Zydus Cadila has upgraded its facility to produce 6 lakh vials of lyophilized 100 mg remdesivir injection at its Gujarat-based Vadodara and Ahmedabad facilities following the Gujarat Food and Drug Control Administration (FDCA) and Drugs Controller General of India (DCGI) regulatory approvals. The company is further planning to expand the capacity up to 9 lakh vials based on the growing demand.
“There is scope of producing 9 lakh vials from Zydus Cadila facilities based on the demand. Zydus is currently marketing lyophilized 100 mg remdesivir injection for Rs. 2,800, which is the cheapest version of remdesivir drug available today. The company is giving the medicine at government rate contract of Rs 2,100 which is the cheapest remdesivir version available in the market today,” according to Gujarat FDCA Commissioner Dr H G Koshia.

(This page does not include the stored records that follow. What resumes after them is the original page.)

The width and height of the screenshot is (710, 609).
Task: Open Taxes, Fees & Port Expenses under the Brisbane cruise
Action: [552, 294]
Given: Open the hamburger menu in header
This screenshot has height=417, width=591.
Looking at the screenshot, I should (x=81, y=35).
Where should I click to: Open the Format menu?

Cipla and Hetero remdesivir priced it at Rs. 5,400 and Rs. 4,800 respectively for 100 mg. A patient generally requires a dosage of 6 injections for 5 days with 200 mg on the first day and remaining 100 mg daily each for five days. Zydus Cadila has been granted licenses for both domestic manufacturing and for exports in the wake of growing demand of remdesivir lyophilized 100 mg injection. Lyophilized injection is considered as an alternative to oral solid dosage forms for better patient compliance especially in hospitalized patients. Lyophilized injections are also prescribed to attain maximum bioavailability and stability in patients suffering from a number of diseases.

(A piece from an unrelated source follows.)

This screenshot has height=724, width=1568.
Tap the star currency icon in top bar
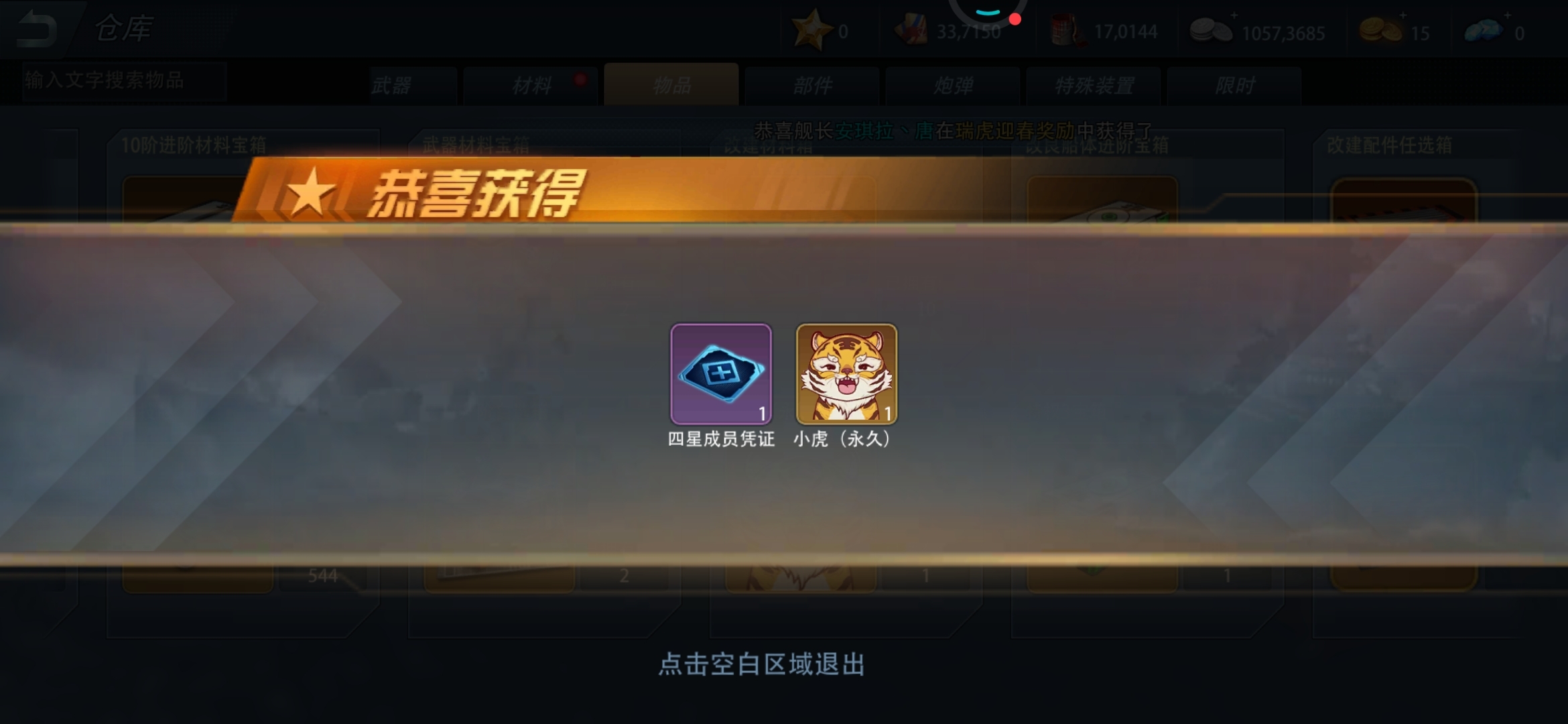point(809,30)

Remdesivir is prescribed for hospitalised patients who are on oxygen. The drug has to take for five days, 200 mg IV (intravenous) on day 1 followed by 100 mg IV daily for four days. Zydus is among the several Indian generic drug makers that have licensing agreements with US-based Gilead Sciences to produce remdesivir, the antiviral that has been approved in the country as an emergency treatment to fight the coronavirus outbreak.
Cipla, Hetero and Mylan have till now launched the generic versions of remdesivir in India. Jubilant Life Sciences, Dr Reddy's and Syngene are other companies that have licenses from Gilead to manufacture and distribute remdesivir generic versions.
Meanwhile, Zydus Cadila’s COVID-19 vaccine ZyCoV-D candidate has been found safe in early-stage human trial. Zydus plans to complete late-stage trials for ZyCoV-D by February or March, 2021. The Gujarat FDCA had also granted WHO-GMP certificate to Zydus Cadila for the development of vaccine ZyCoV-D based on the manufacturing audit conducted jointly by the Gujarat FDCA and the DCGI.
Zydus Cadila had received approval from DCGI to initiate phase 1 and phase 2 human clinical trials of ZyCoV-D. Company has successfully established the DNA vaccine platform in the country using non-replicating and non-integrating plasmid carrying the gene of interest making it very safe.